Indeed, new research commissioned by the Mental Health Foundation for National Stress Awareness Day on 7th November found that less than a quarter of men (24%) suffering from stress had discussed it with a friend or family member.
Worse still, the survey found that almost one in three men (31%) drink alcohol, or drink more alcohol, to try to deal with stress. We spoke to Ed Davie at the Mental Health Foundation, about how you can recognize and deal with stress drinking.
This is difficult, especially for men – to face up to the fact that they’re not handling things as well as they might do.
Instinctively men want to say to themselves and others, “I can deal with it, I can look after myself”, but you have to be aware that’s not always possible and that’s not a sign of weakness.
If you are dealing with it by drinking too much and anaesthetizing yourself that’s really unhelpful. Alcohol is a depressant. You might feel good for a bit but the next day you’re going to feel awful and not just hungover.
How can you deal with stress in a healthier way?
It’s really good to talk to someone else. If it’s work-related stress it’s generally good to talk to your manager. A good manager will support you and recognize that you’re going to be the most productive you can be if they don’t overload you.
I recognize that not all managers are fantastic at that, but you can find other outlets – your partner, friends or other members of your family.
Men are notorious for keeping things to themselves. Not going to the GP, not telling their partners and friends about what’s bothering them, self-medicating through alcohol and then, in the most extreme cases, committing suicide.
Suicide is the biggest killer of men under 50, and quite a lot of those men have never come to the attention of medical services before. No-one knew they had a problem. What we need people to do is recognise when they’re not coping as well as they could and share it with someone.
And we need to look out for each other. You don’t have to be a psychiatrist to recognise when someone is not coping, drinking too much, not communicating like they used to, being moody.
If you work in a very boozy environment, how do you go about cutting back?
That’s really hard. I haven’t had a drink for nine years, but I used to be in a stressful environment as a political journalist in the Westminster lobby where there was a lot of alcohol around and a lot of demanding deadlines.
I knew I was stressed and I knew I was drinking too much, but I didn’t want to recognize it.

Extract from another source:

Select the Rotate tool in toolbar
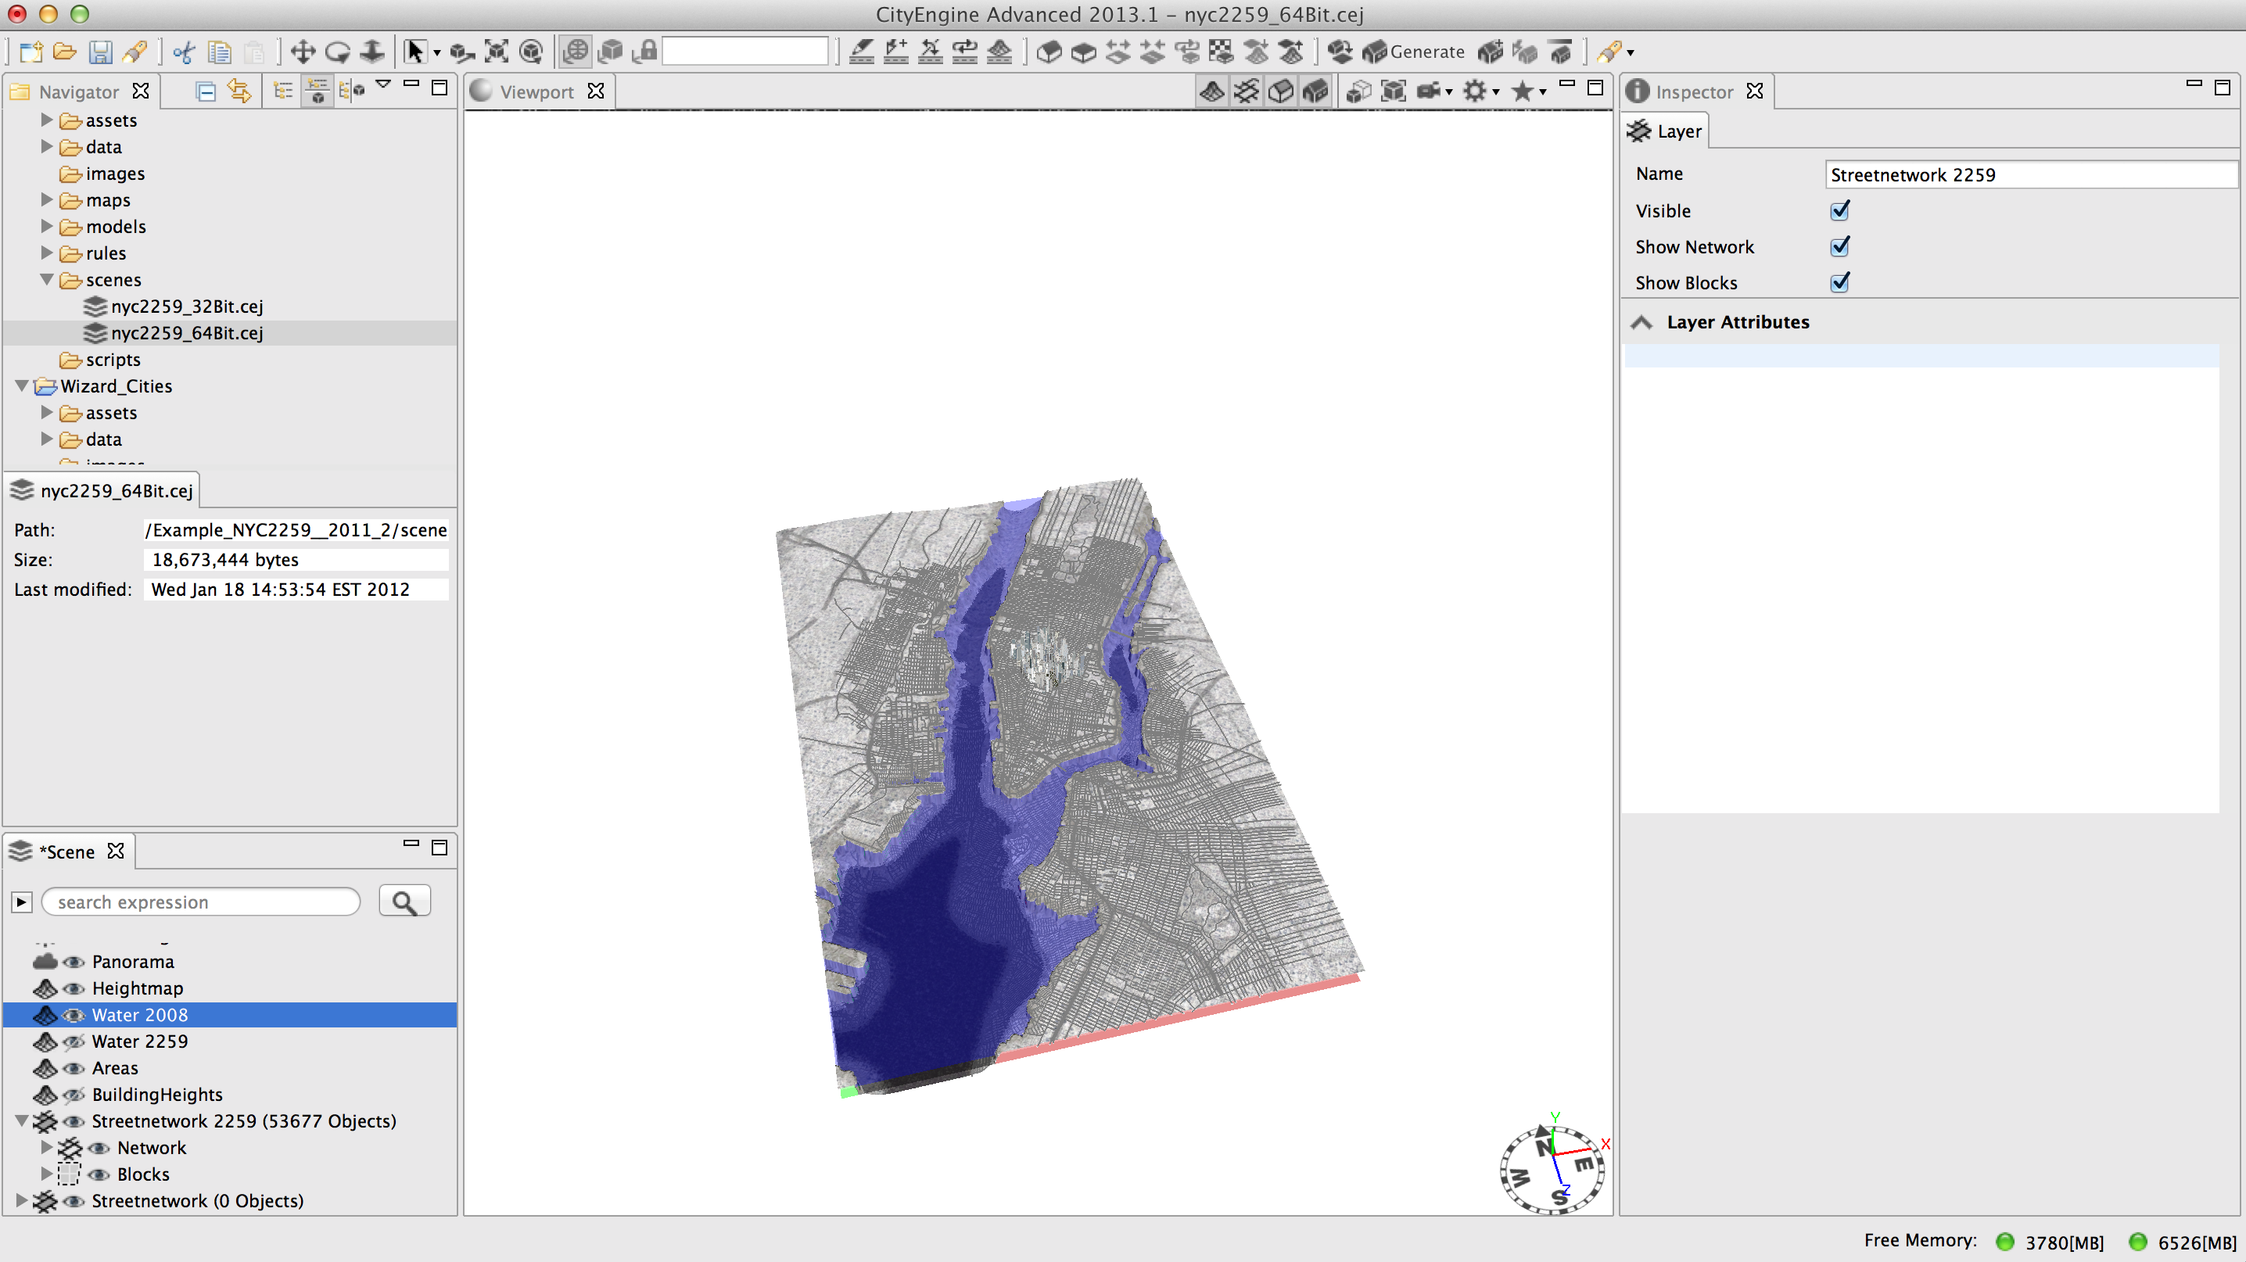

In the end, I got made redundant.
In a way, I was fortunate I was made redundant and got a new job in a different work environment where there wasn’t that kind of culture. They didn’t know me as a drinker so I could reinvent myself as a sober person.
For some people, if they’re having a hard time and they’re really unhappy, a change of job or career is not a bad option. It certainly worked for me, though I wouldn’t have planned it the way it happened.
For those who don’t have that opportunity, going to the pub and not drinking is much more socially acceptable these days.
When I first stopped people would think it was weird, but these days I know lots of people who drink alcohol but sometimes choose to drink non-alcoholic beer. And non-alcoholic beer is much nicer than it used to be!
If people know you as a drinker and expect it of you, then it is more difficult. But again, we have to support each other and do what’s right for ourselves and our friends.